▸ **Material for the task**:
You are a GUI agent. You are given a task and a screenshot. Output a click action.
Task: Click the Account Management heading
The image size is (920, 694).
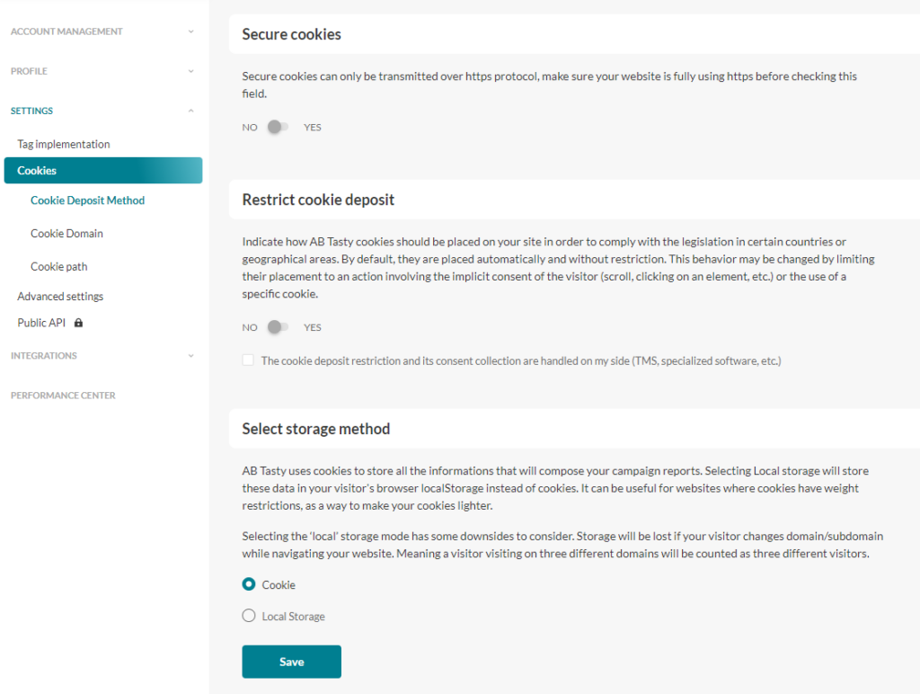click(66, 31)
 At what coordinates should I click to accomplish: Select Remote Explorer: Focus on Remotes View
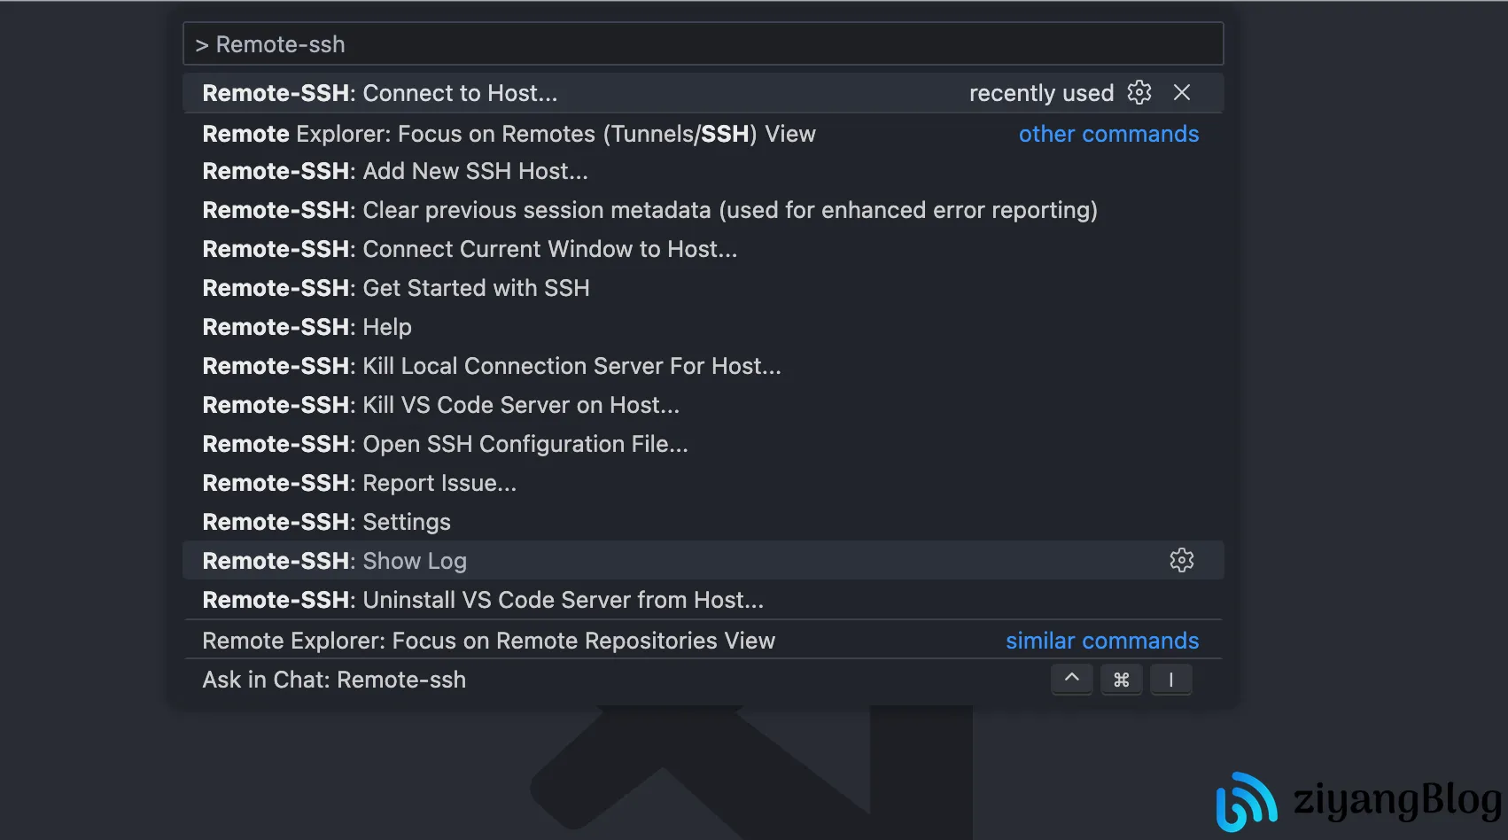509,134
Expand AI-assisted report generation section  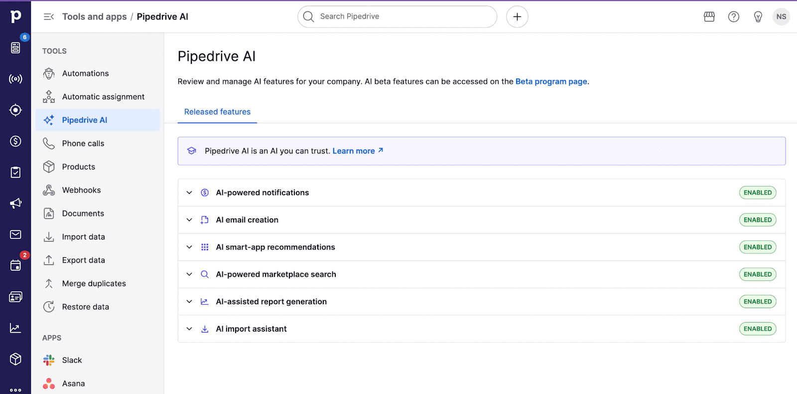(x=189, y=302)
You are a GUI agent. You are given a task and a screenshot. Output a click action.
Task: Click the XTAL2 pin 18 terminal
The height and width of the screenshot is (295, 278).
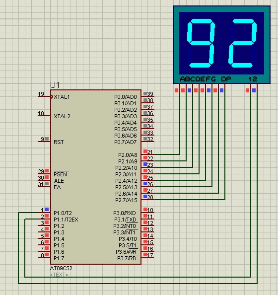pos(44,116)
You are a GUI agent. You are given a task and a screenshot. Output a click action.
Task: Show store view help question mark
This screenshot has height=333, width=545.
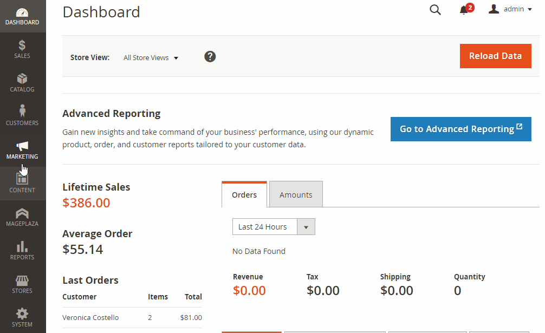click(210, 57)
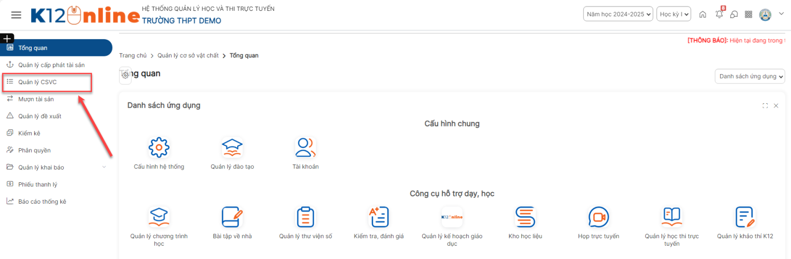Click Quản lý cơ sở vật chất breadcrumb
791x259 pixels.
click(188, 56)
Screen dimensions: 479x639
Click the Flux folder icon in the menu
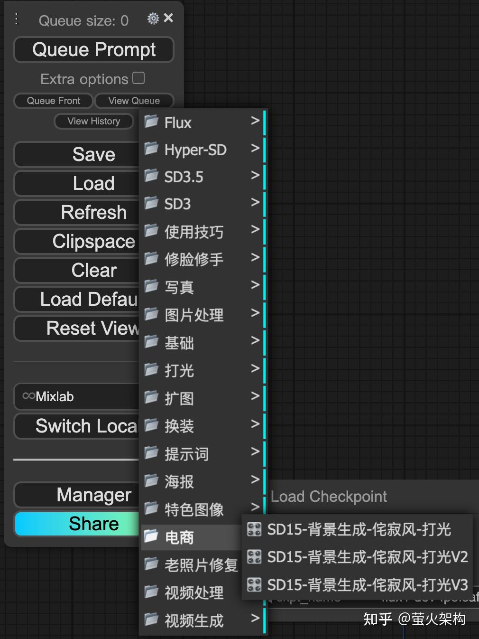[x=151, y=122]
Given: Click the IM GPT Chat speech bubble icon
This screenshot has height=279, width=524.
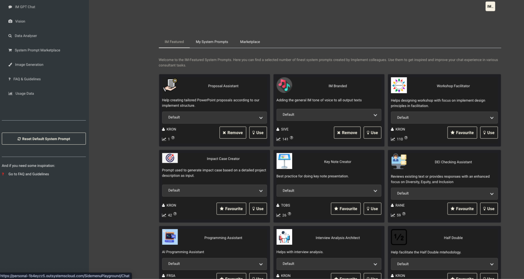Looking at the screenshot, I should [10, 7].
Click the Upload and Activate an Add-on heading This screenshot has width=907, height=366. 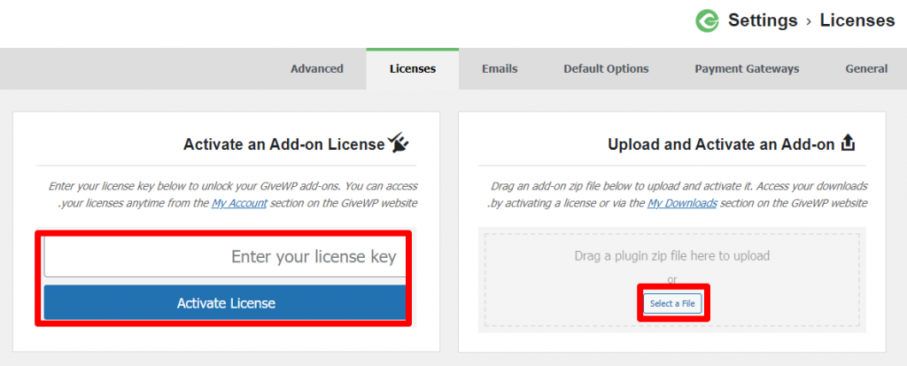[721, 144]
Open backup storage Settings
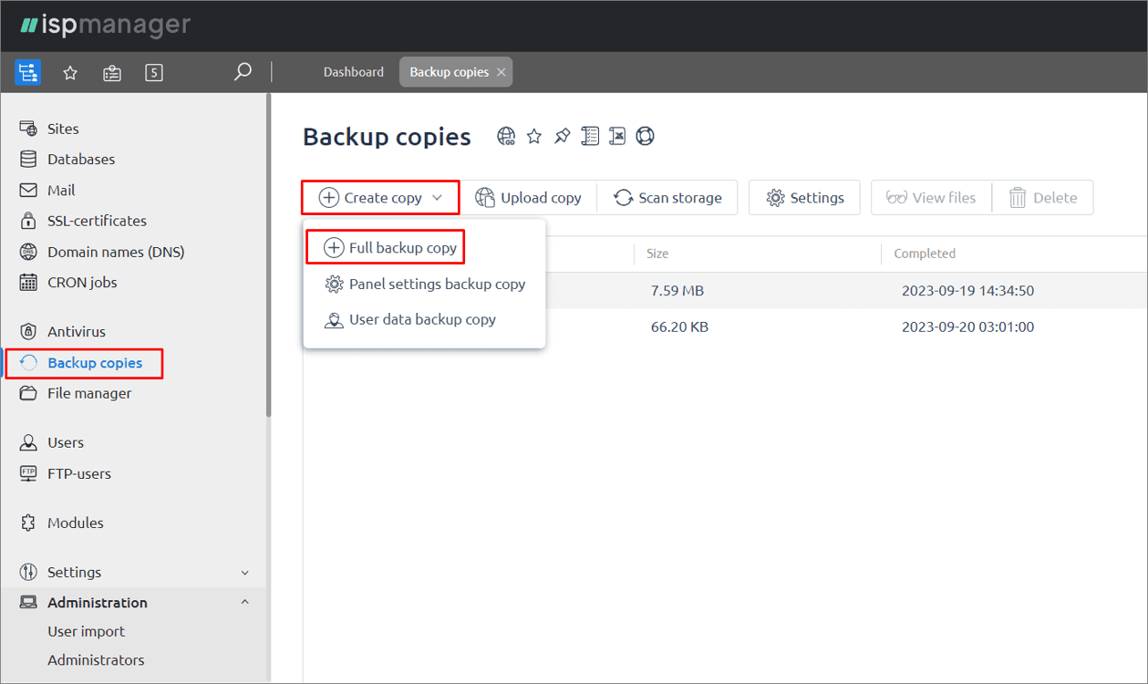Viewport: 1148px width, 684px height. tap(803, 197)
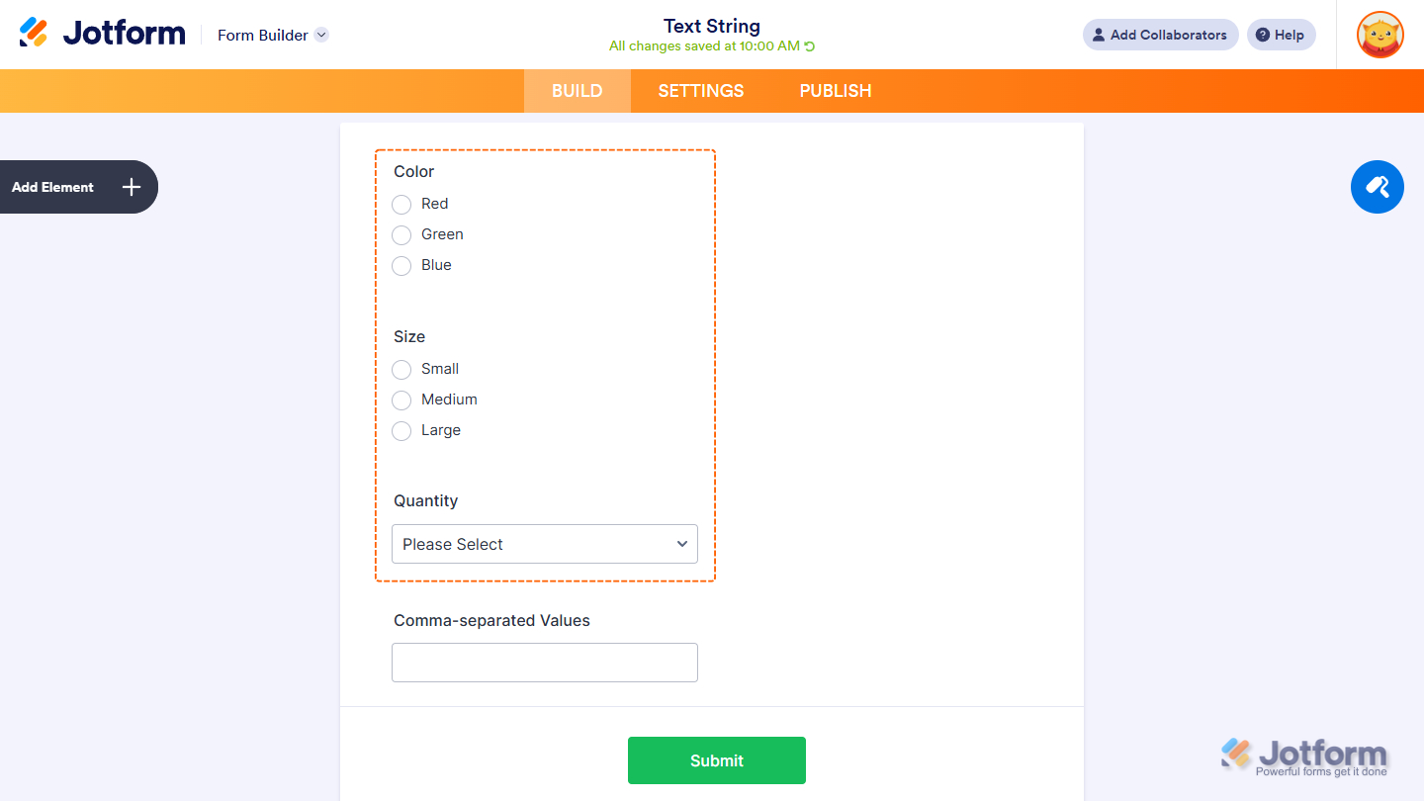Click the blue Jotform assistant rocket icon
This screenshot has width=1424, height=801.
click(1377, 187)
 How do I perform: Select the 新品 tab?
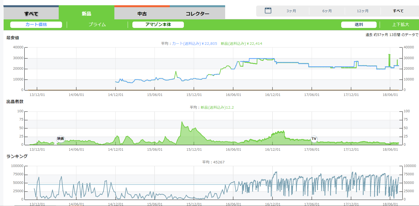pos(86,14)
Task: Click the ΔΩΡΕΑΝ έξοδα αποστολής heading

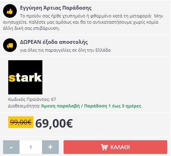Action: click(54, 42)
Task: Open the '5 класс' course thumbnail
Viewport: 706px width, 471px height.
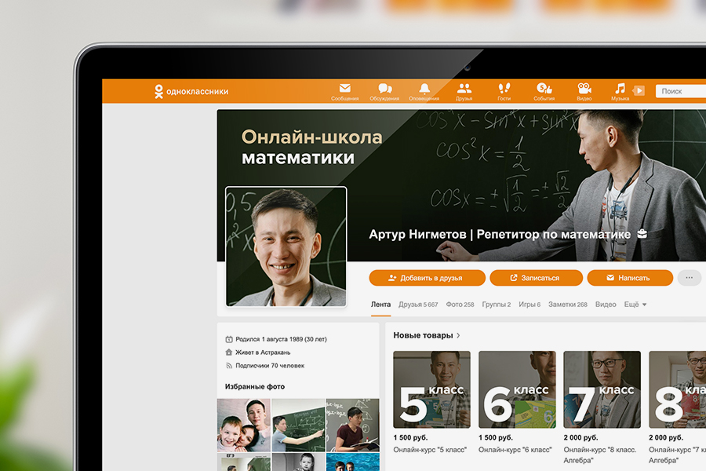Action: click(432, 390)
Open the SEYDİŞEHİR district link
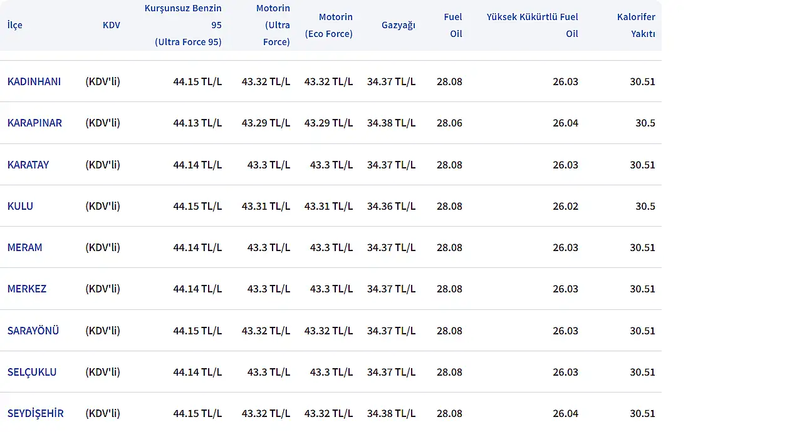The width and height of the screenshot is (802, 432). [x=36, y=413]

▸ **Work instruction**: What is the exact wording of the lines from the one bearing "Task: Open the '5 класс' course thumbnail" through the final line of the records above? Write it out without the pictures.

▸ **Solution for this problem**:
Task: Open the '5 класс' course thumbnail
Viewport: 706px width, 471px height.
Action: click(432, 390)
Open the SEYDİŞEHİR district link
The width and height of the screenshot is (802, 432). [x=36, y=413]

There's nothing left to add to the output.